Rencontre : Yoshiharu Ueki (JAL)
Il y a un pilote dans l’avion
Ce 2 décembre, la Tarragon Room du Grand Hyatt bruisse des couverts et des conversations entre cadres de l’industrie aéronautique. La plantureuse Christine McGee, rédactrice en chef de la revue Orient Aviation, s’apprête à remettre à Yoshihara Ueki, p-d-g de Japan Airlines, sa récompense de « patron de l’année ». Aux Japonais et aux Américains se sont joints, pour l’occasion, des cadres d’Airbus.
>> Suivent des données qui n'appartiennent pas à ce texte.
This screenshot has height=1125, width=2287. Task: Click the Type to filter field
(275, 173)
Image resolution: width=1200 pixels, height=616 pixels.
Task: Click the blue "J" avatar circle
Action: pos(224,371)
Car c’est aussi la fête de l’avionneur européen, du « premier cercle » depuis qu’il a décroché une commande historique de la part de JAL. C’est l’heure du discours. Après avoir subi quinze minutes de louanges, le p-d-g de Japan Airlines se lève de la table d’honneur, rajuste son costume et, d’une démarche pateline, atteint le podium. Yoshiharu Ueki n’a rien de la gravitas qui entoure généralement le patron chenu d'une grande entreprise japonaise. Il jette un regard à l'assistance, saisit le micro, et lâche, faisant référence à son passé de pilote : « C'est le moment où vous vous attendez tous à ce que j'annonce : Ladies and gentlemen, here is your captain speaking... ». Hilarité générale.
Un patron normal
Yoshiharu Ueki, c’est Monsieur tout-le-monde à la tête d’une des plus mythiques entreprises japonaises. Le retour en grâce de JAL deux ans après être tombé en quasi-faillite en 2010 est un conte à la Cendrillon pour les journalistes économiques ; mais son dirigeant depuis un an vit lui aussi un conte de fées. Cet ancien pilote de ligne détonne dans le patronat national. Il s’est retrouvé propulsé à la tête de JAL à son corps défendant. Personne ne lui avait prédit un destin si exceptionnel. Il n’est pas du sérail. Fils d’un célèbre acteur de films jidaigeki (les films japonais de cape et d’épée), il a été pilote de 747 pendant plus de trente ans avant de rejoindre le siège, où il a dû licencier des dizaines d'anciens collègues pilotes. Kazuo Inamori, le charismatique patron qui a tiré JAL de la faillite en trois années, l’a détourné de son plan de vol en le choisissant comme successeur. Une annonce littéralement tombée du ciel.
Du poing sur la table
Homme au tempérament jovial, Yoshiharu Ueki est très apprécié en interne pour son manque de façons et sa facilité d’abord. Charismatique, sobre (il ne boit jamais d’alcool), il a rassuré l’entreprise en ces temps troublés pour JAL. Raisonnablement cosmopolite (il parle un anglais tout juste correct), relativement jeune (il n’a que 61 ans), il sait tenir son rang parmi les autres directeurs généraux de compagnies aériennes dans cette région du monde ultra-dynamique. Il ne semble pas pour autant goûter le pouvoir ; en privé, il affirme qu'il se retirera d'ici une demi-douzaine d'années.
Ses détracteurs craignaient qu’il se dissolve dans l’ombre de Kazuo Inamori. Le redresseur de JAL a pris sa retraite à 80 ans en 2012, mais il revient au siège de l’entreprise une fois par semaine pour s’assurer qu’elle ne dévie pas du plan de vol qu’il a fixé. Si Yoshiharu Ueki était sa marionnette, il a coupé ses fils et s’exprime directement. « C’est un dirigeant humble. Il se bat simplement, avec sincérité, pour le bien de sa société », commente un de ses proches. La récente décision du gouvernement japonais de n’accorder que cinq nouveaux slots à JAL contre 11 à All Nippon Airways à l’aéroport de Haneda lui a donné l’occasion de faire montre d’une pugnacité rare au Japon. Il a demandé au ministère des Transports qu’il revienne sur sa décision s’il ne pouvait pas l’expliquer correctement. « Il est très différent de la vieille garde, qui a toujours un agenda politique caché », explique un proche. Ses qualités de pilote de ligne et de nouveau venu lui permettent de n'être pas lié par les comportements de JAL avant sa quasi-faillite. Ainsi a-t-il choisi de passer commande d'Airbus « parce qu'il trouvait illogique que JAL ne se fournisse que chez Boeing, et parce qu'il a testé les appareils Airbus en pilote, et non comme un cadre supérieur ordinaire », décrypte un acteur de la vente. Un patron « normal » ? Il fallait y penser.